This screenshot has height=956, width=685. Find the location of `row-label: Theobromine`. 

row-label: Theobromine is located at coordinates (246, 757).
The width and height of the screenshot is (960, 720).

--

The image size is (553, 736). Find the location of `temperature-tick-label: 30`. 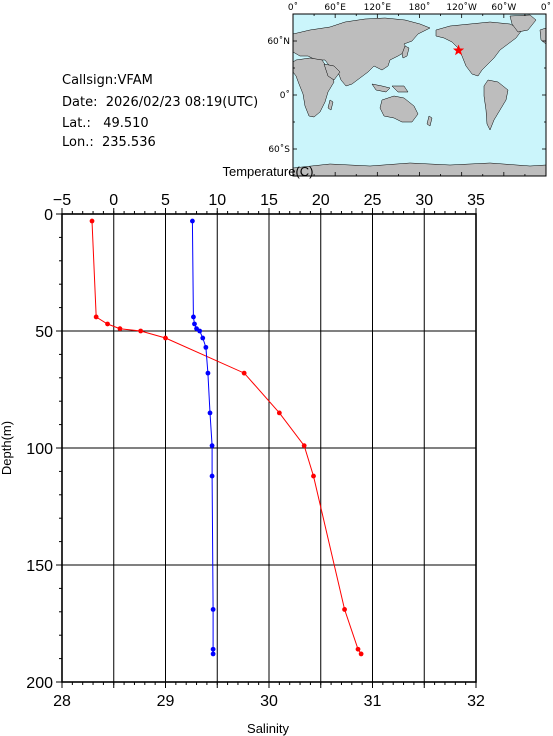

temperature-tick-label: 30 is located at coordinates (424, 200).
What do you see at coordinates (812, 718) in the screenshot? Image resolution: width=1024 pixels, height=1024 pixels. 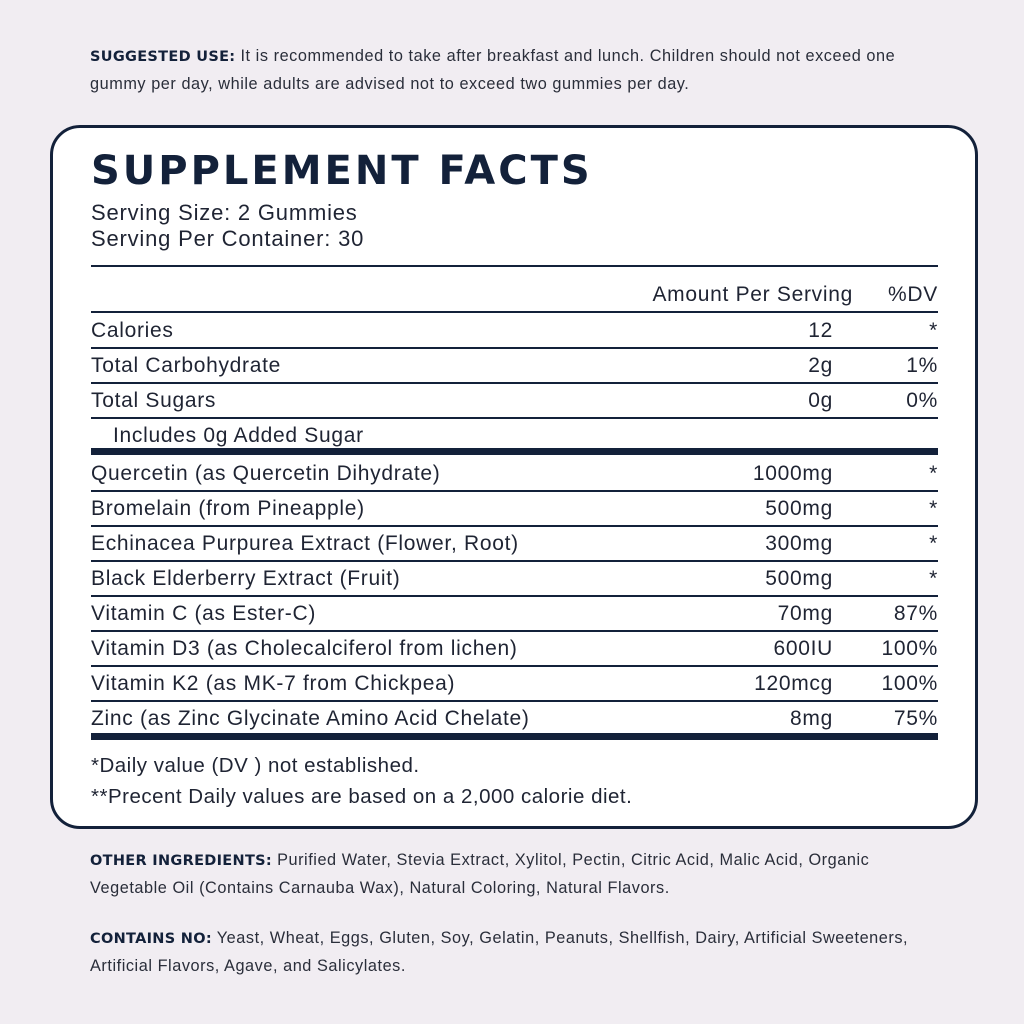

---

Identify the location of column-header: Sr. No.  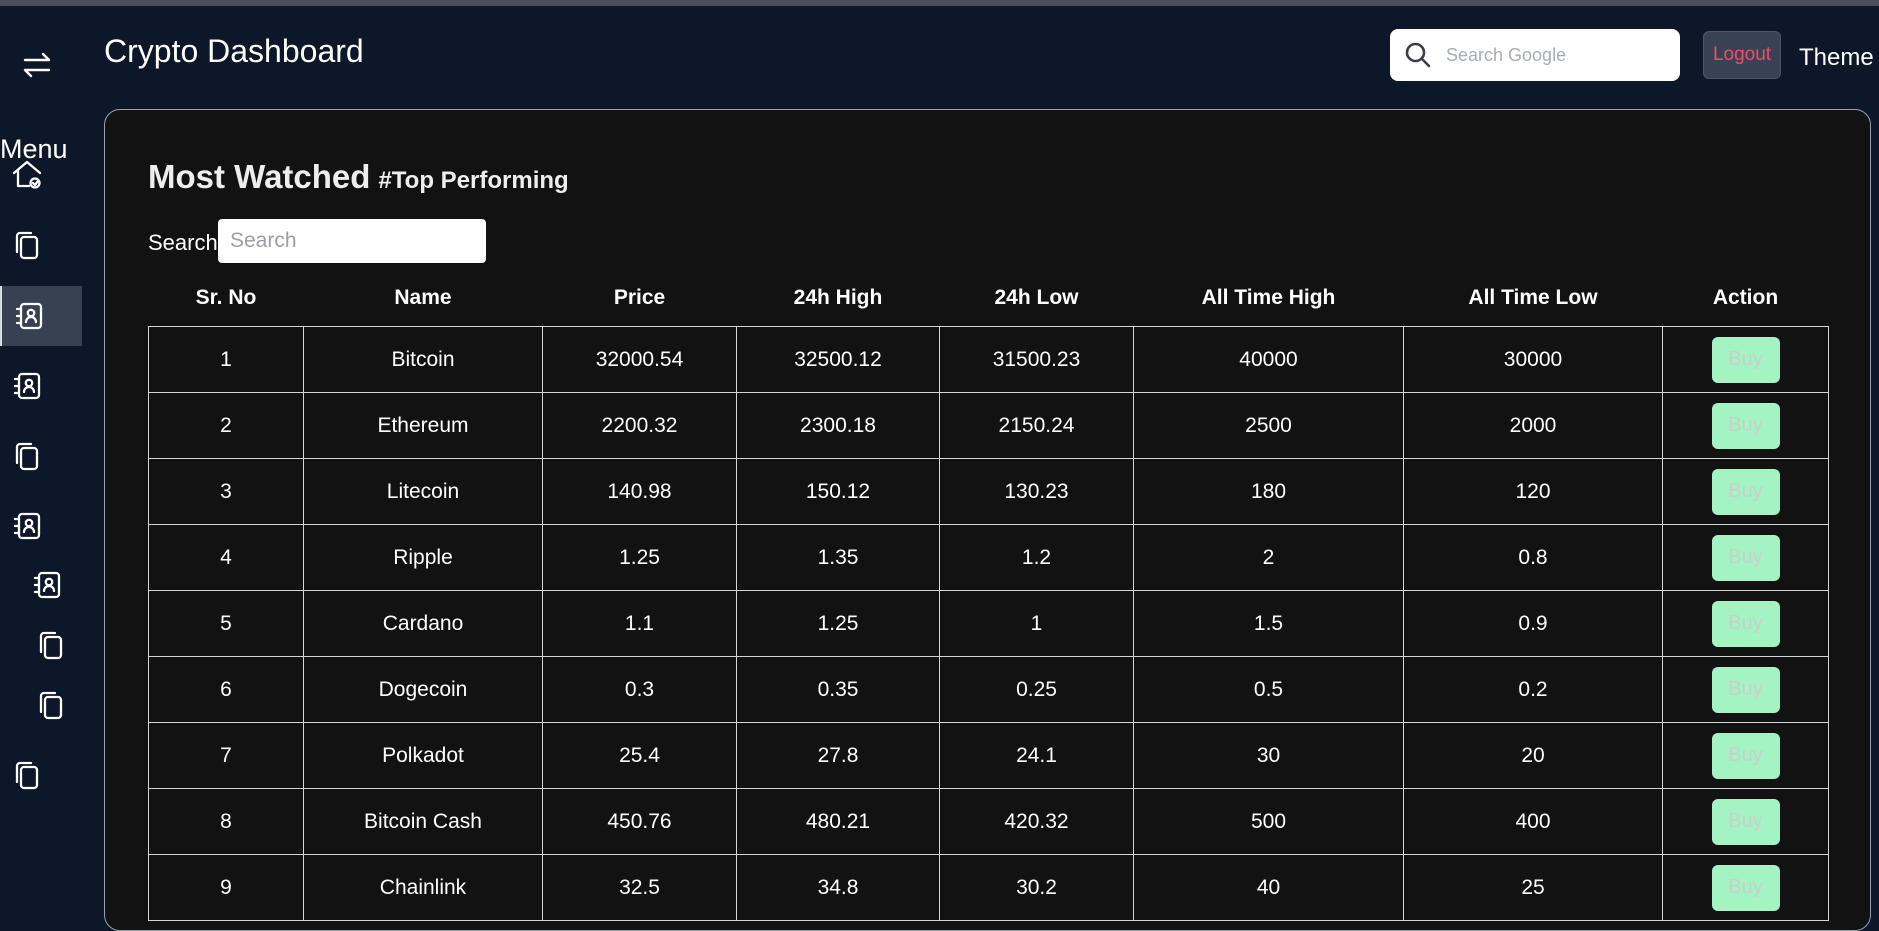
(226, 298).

[WHAT THE TASK REQUIRES] Output the data from the line with "This screenshot has" to the line with "The width and", reproducing each line verbatim.

[EXPECTED OUTPUT]
This screenshot has height=956, width=685. Find the location of `row-label: Theobromine`. 

row-label: Theobromine is located at coordinates (246, 757).
The width and height of the screenshot is (960, 720).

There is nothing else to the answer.